7.7 Believable slopes
In finding slopes, we found the line the did the best job of predicting one vector of values from another vector of values.
Our line was a slope and an intercept. We used it to predict the Overall
Quality scores (quality
) for courses, from the Easiness scores (easiness
).
We chose the line to minimize the average prediction errors, and the sum of squared prediction errors.
Now we may have another question. Can we believe the slope? Put more formally, is it possible that there is in fact no underlying positive or negative slope relating Easiness and Quality, and the slope that we found arose because of sampling error. That is, there was some random fluctuation in the data, from course to course, and just by chance, the random fluctuation resulted in the slope we observe.
This is a very similar problem to the problem of comparing means between two groups.
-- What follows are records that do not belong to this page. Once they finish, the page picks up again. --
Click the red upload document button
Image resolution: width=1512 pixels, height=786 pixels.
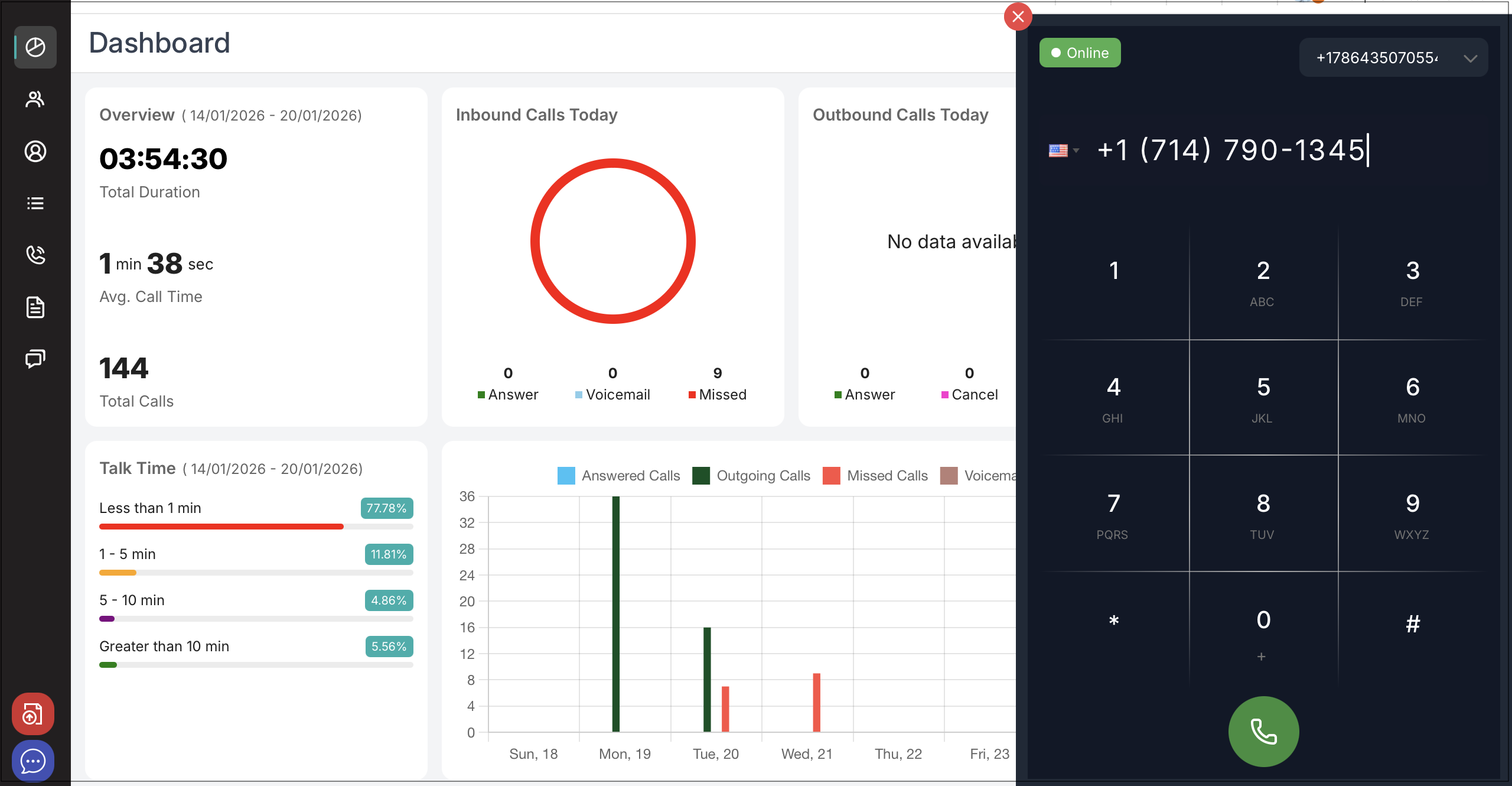tap(33, 714)

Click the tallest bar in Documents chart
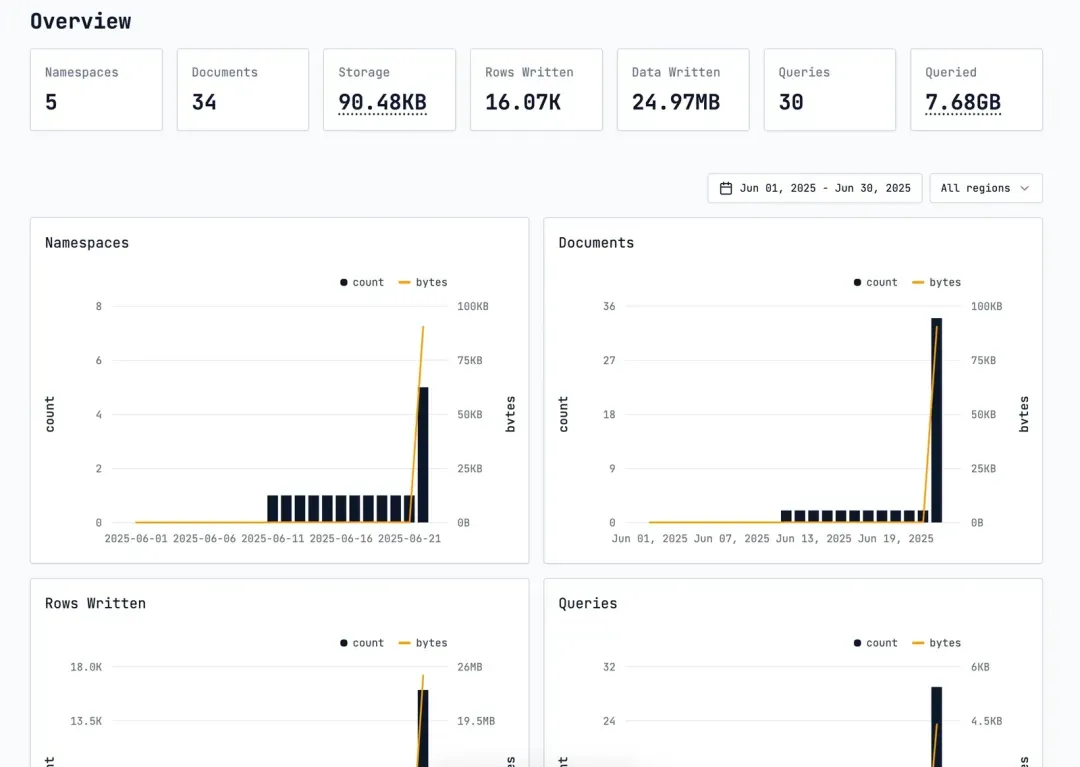click(x=937, y=420)
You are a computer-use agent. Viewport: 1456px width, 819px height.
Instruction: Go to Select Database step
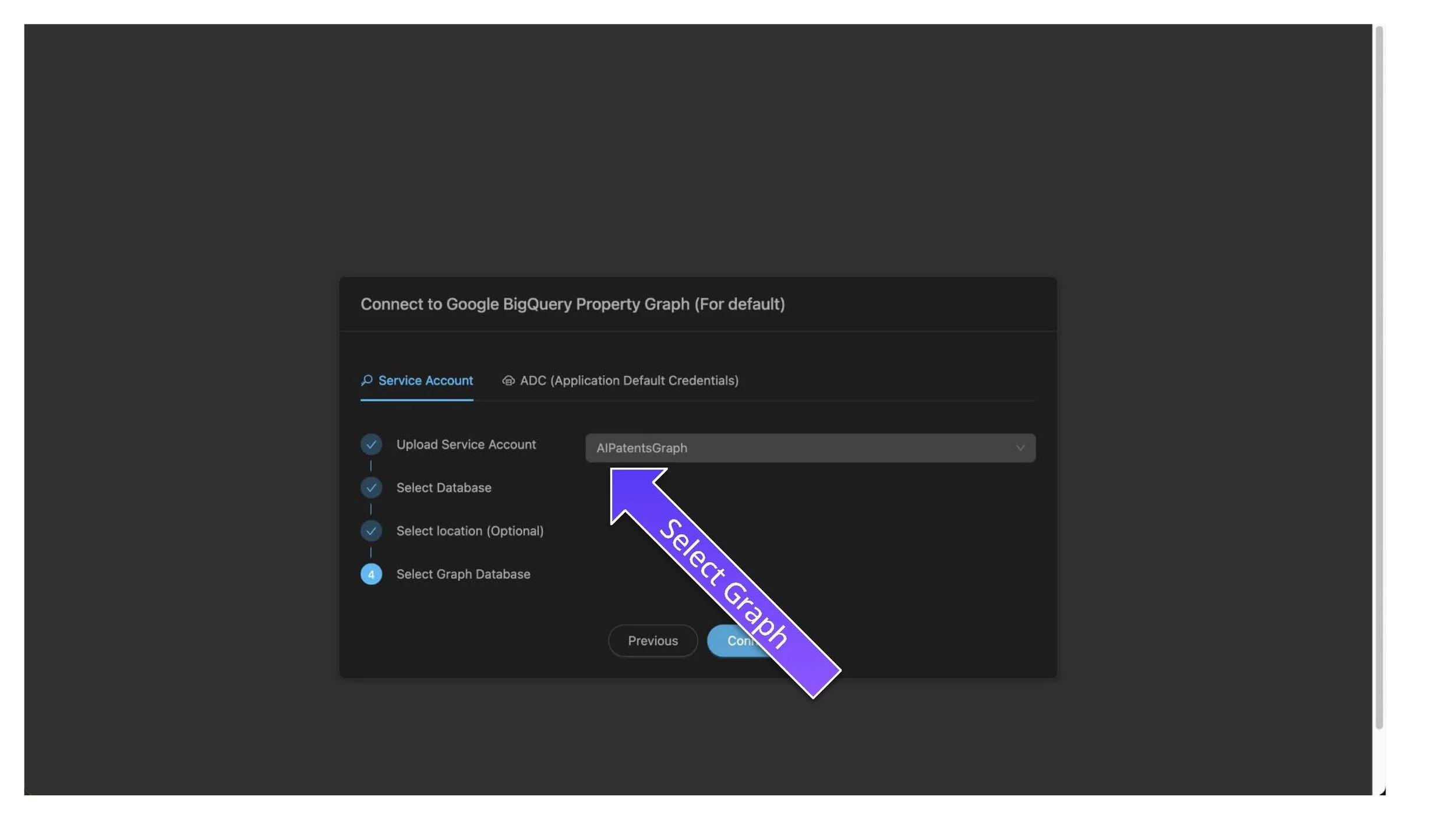pyautogui.click(x=444, y=488)
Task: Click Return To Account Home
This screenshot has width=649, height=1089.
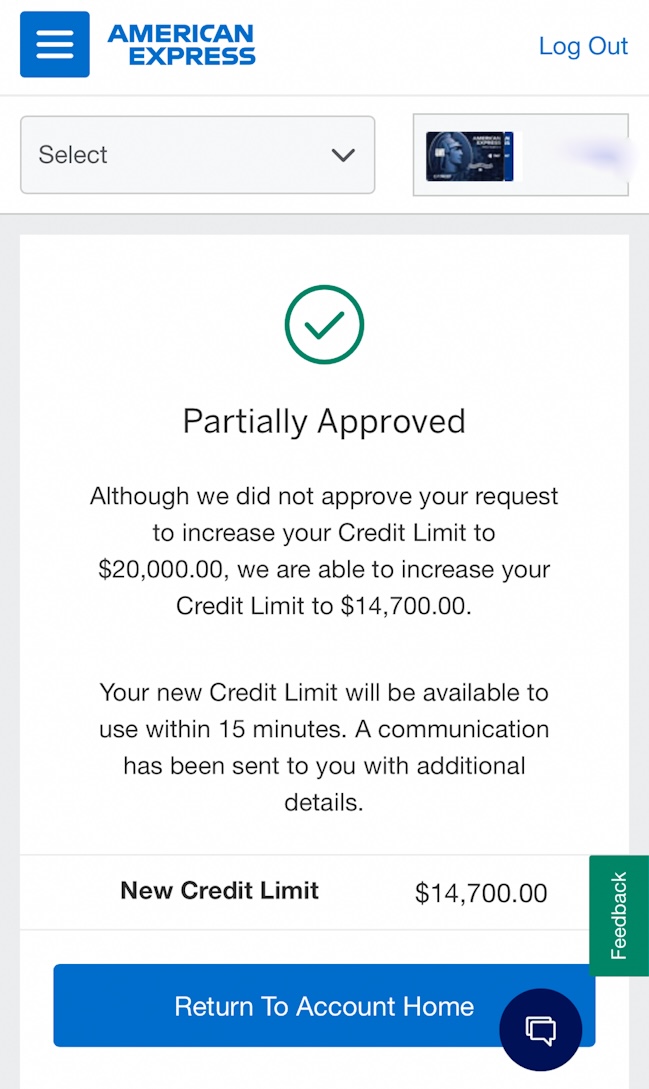Action: point(324,1005)
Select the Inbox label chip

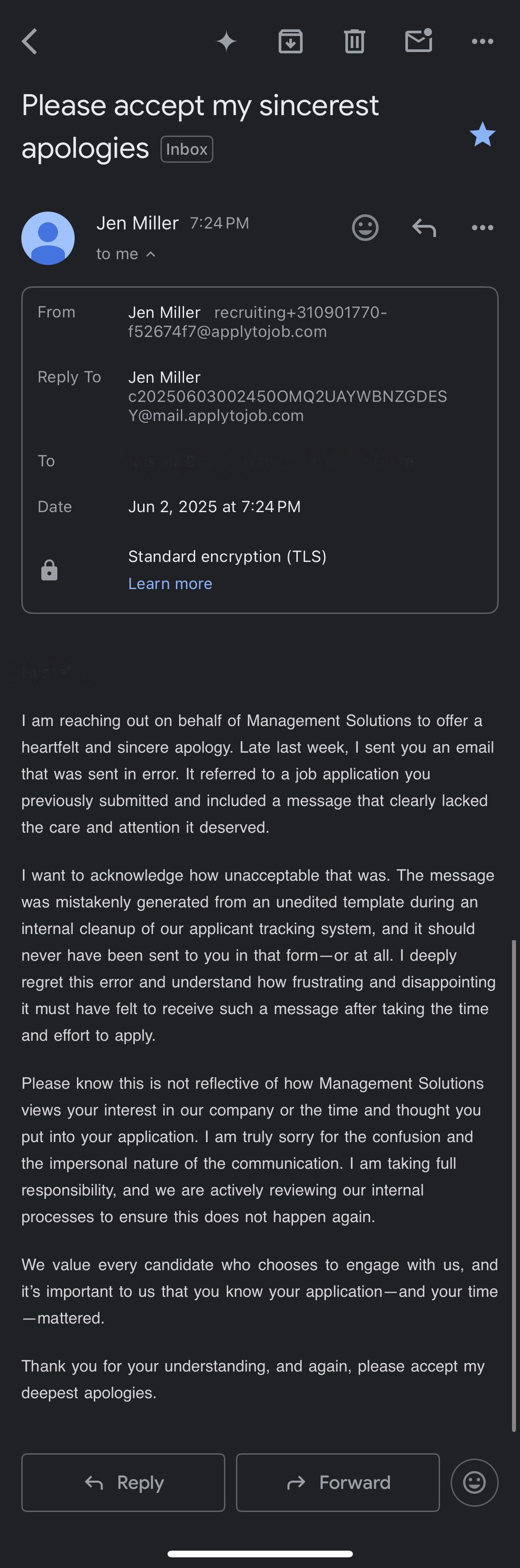186,148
Like that problem, we can get at our question using a permutation test.
import numpy as np
import matplotlib.pyplot as plt
%matplotlib inline
# Make plots look a little bit more fancy
plt.style.use('fivethirtyeight')
# Print to 4 decimal places, show tiny values as 0
np.set_printoptions(precision=4, suppress=True)
import pandas as pd
If you are running on your laptop, you will need to download the disciplines_SI.xlsx file to the same directory as this notebook.
We read the data and get the columns:
# Read the Excel format data file
ratings = pd.read_excel('disciplines_SI.xlsx')
# Convert Easiness and Overall Quality measures to arrays.
easiness = np.array(ratings['Easiness'])
quality = np.array(ratings['Overall Quality'])
The using minimize page has the function we want to minimize:
def ss_any_line(c_s, x_values, y_values):
c, s = c_s
predicted = c + x_values * s
error = y_values - predicted
return np.sum(error ** 2)
Find the best intercept and slope:
from scipy.optimize import minimize
observed_result = minimize(ss_any_line, [2.25, 0.47], args=(easiness, quality))
observed_slope = observed_result.x[1]
observed_slope
0.5088633619994262
This is what we see, in the data we have.
What would we see, if we took another random sample of Easiness and Quality values? We can’t easily do this. Is there a way we can estimate what this would look like?
We return to the permutation trick we used in Brexit ages. If there is, in fact, no relationship between Quality and Easiness, then the slope, suggesting an association of Quality and Easiness, is just a result of random sampling.
We can simulate that random sampling by making a new, fake (Easiness, Quality) pairing. We do this by shuffling the Quality (or Easiness) values, to make the relationship between them random.
Then we check what slope we get.
We keep doing this, and keep checking the slope, to build up the sampling distribution for the slope.
Then we compare our actual slope to the sampling distribution. If the actual slope is not a rare value from the sampling distribution, the slope may have come about because of random sampling. If it is a rare value, random sampling is an unlikely explanation.
# Make a copy of the quality values
shuffled_quality = quality.copy()
Now shuffle the copy of the Quality values, to make a fake and random pairing between the Easiness and Quality values.
# Make a fake pairing of Easiness and Quality, by shuffling Quality
np.random.shuffle(shuffled_quality)
Use minimize
to estimate the best-fit slope for this new fake pairing:
# Estimate the slope for the fake pairing
fake_result = minimize(ss_any_line, [2.25, 0.47],
args=(easiness, shuffled_quality))
fake_result.x
array([3.2478, 0.1532])
Get the slope, as our first estimate from the sampling distribution:
fake_slope = fake_result.x[1]
fake_slope
0.15322158103009292
We need to do this many times to build up a good estimate of the sampling distribution:
n_samples = 10000
fake_slopes = np.zeros(n_samples)
for i in np.arange(n_samples):
np.random.shuffle(shuffled_quality)
fake_inter, fake_slope = minimize(ss_any_line, [2.25, 0.47],
args=(easiness, shuffled_quality)).x
fake_slopes[i] = fake_slope
As usual, we display the sampling distribution:
plt.hist(fake_slopes)
plt.xlabel('Fake slope values')
plt.title('Sampling distribution for slope')
Text(0.5, 1.0, 'Sampling distribution for slope')
We find the proportion of the sampling distribution that is greater than or equal to the value we saw:
p = np.count_nonzero(fake_slopes >= observed_slope) / n_samples
p
0.0
The observed slope is very unlikely, given the sampling distribution. We conclude that the observed slope is unlikely to be the result of random sampling.